*Requirement*. Before returning the data, strip out the pictures and keep everything else exactly the same.

*Available data*.

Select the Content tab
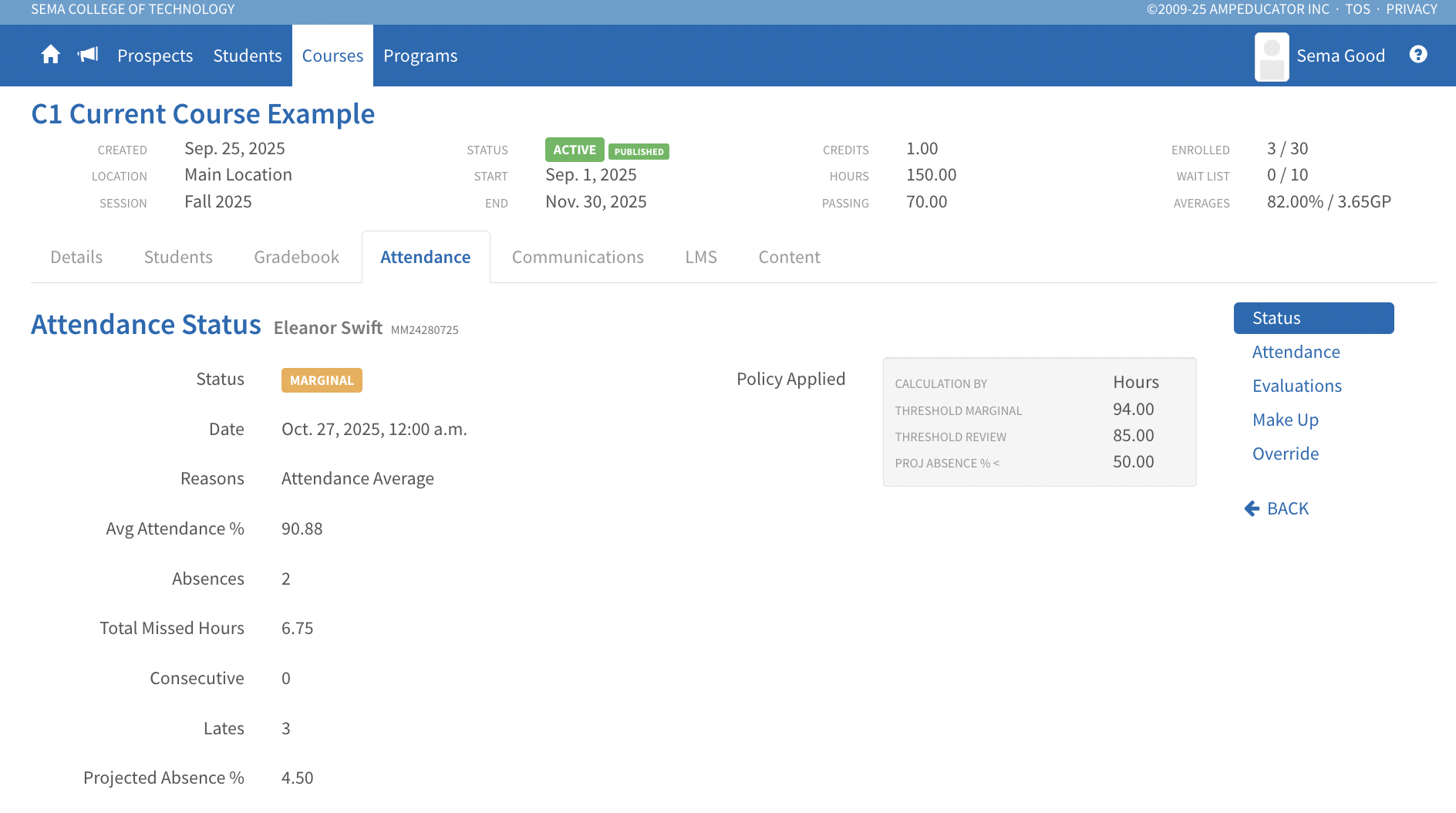This screenshot has height=813, width=1456. click(x=789, y=257)
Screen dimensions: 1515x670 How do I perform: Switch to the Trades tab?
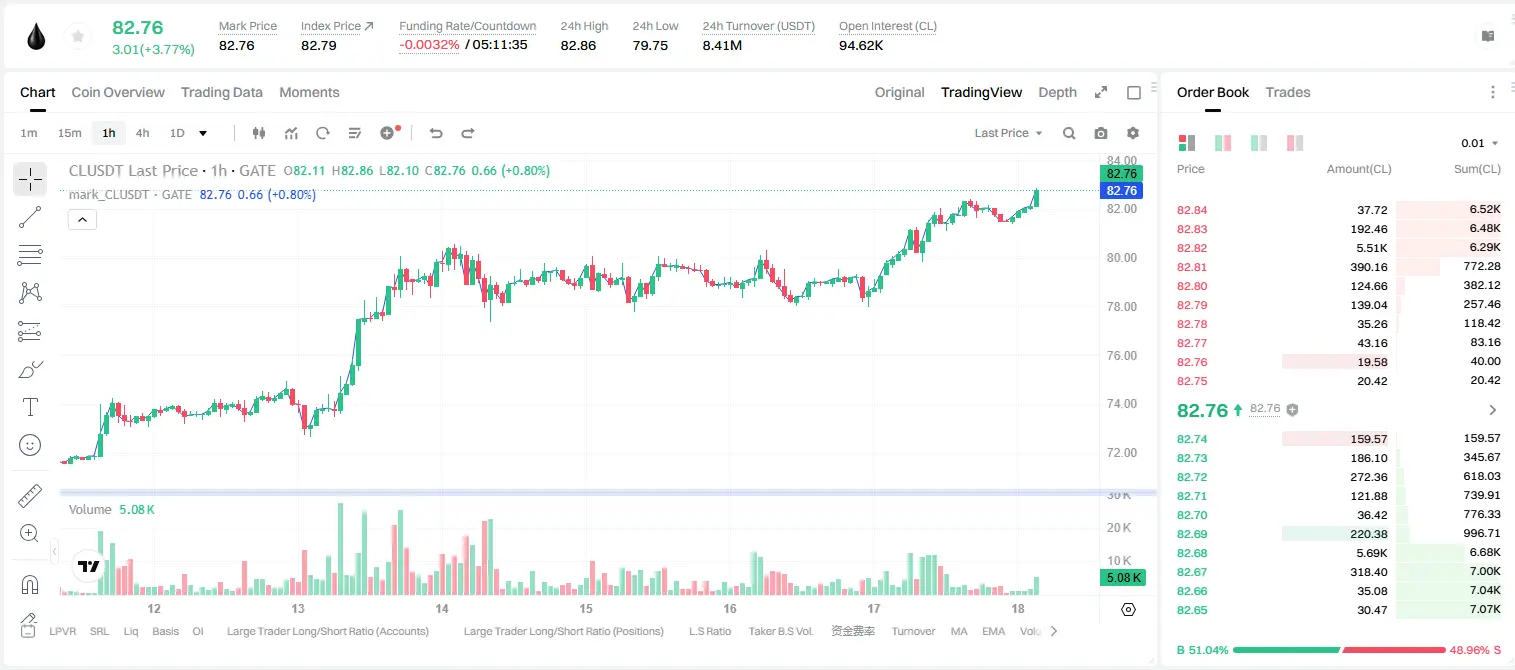coord(1287,92)
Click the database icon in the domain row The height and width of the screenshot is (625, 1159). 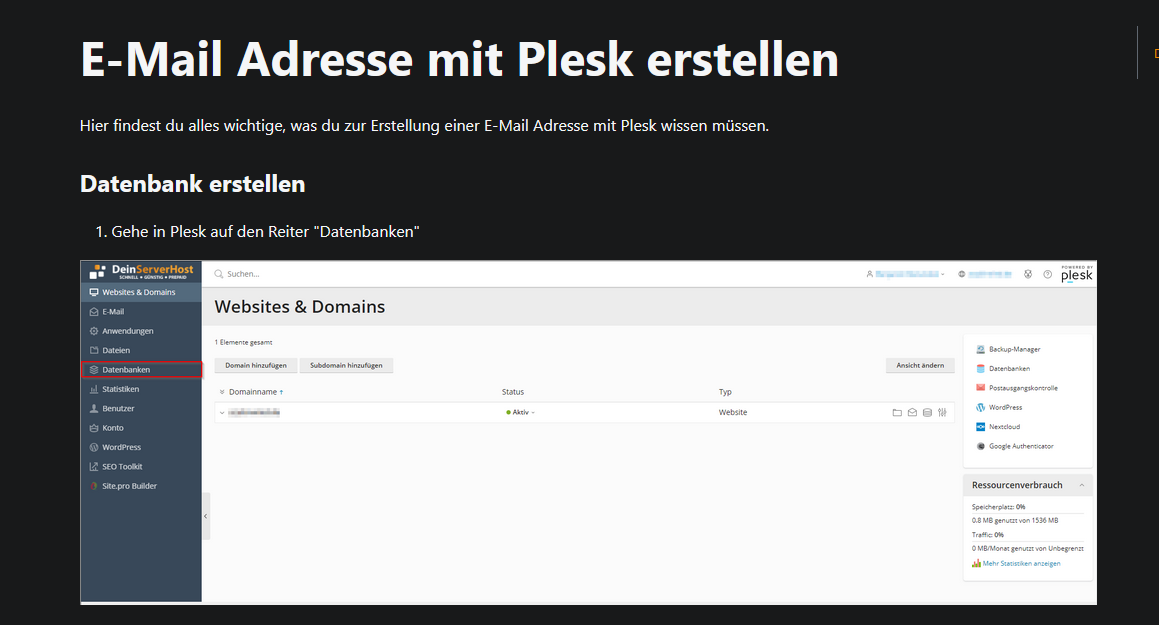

*Response to this exercise*.
Select the Content tab
This screenshot has height=813, width=1456. click(x=789, y=257)
Screen dimensions: 1515x670 How do I perform: Switch to the Trades tab?
coord(1287,92)
Click the database icon in the domain row The height and width of the screenshot is (625, 1159). 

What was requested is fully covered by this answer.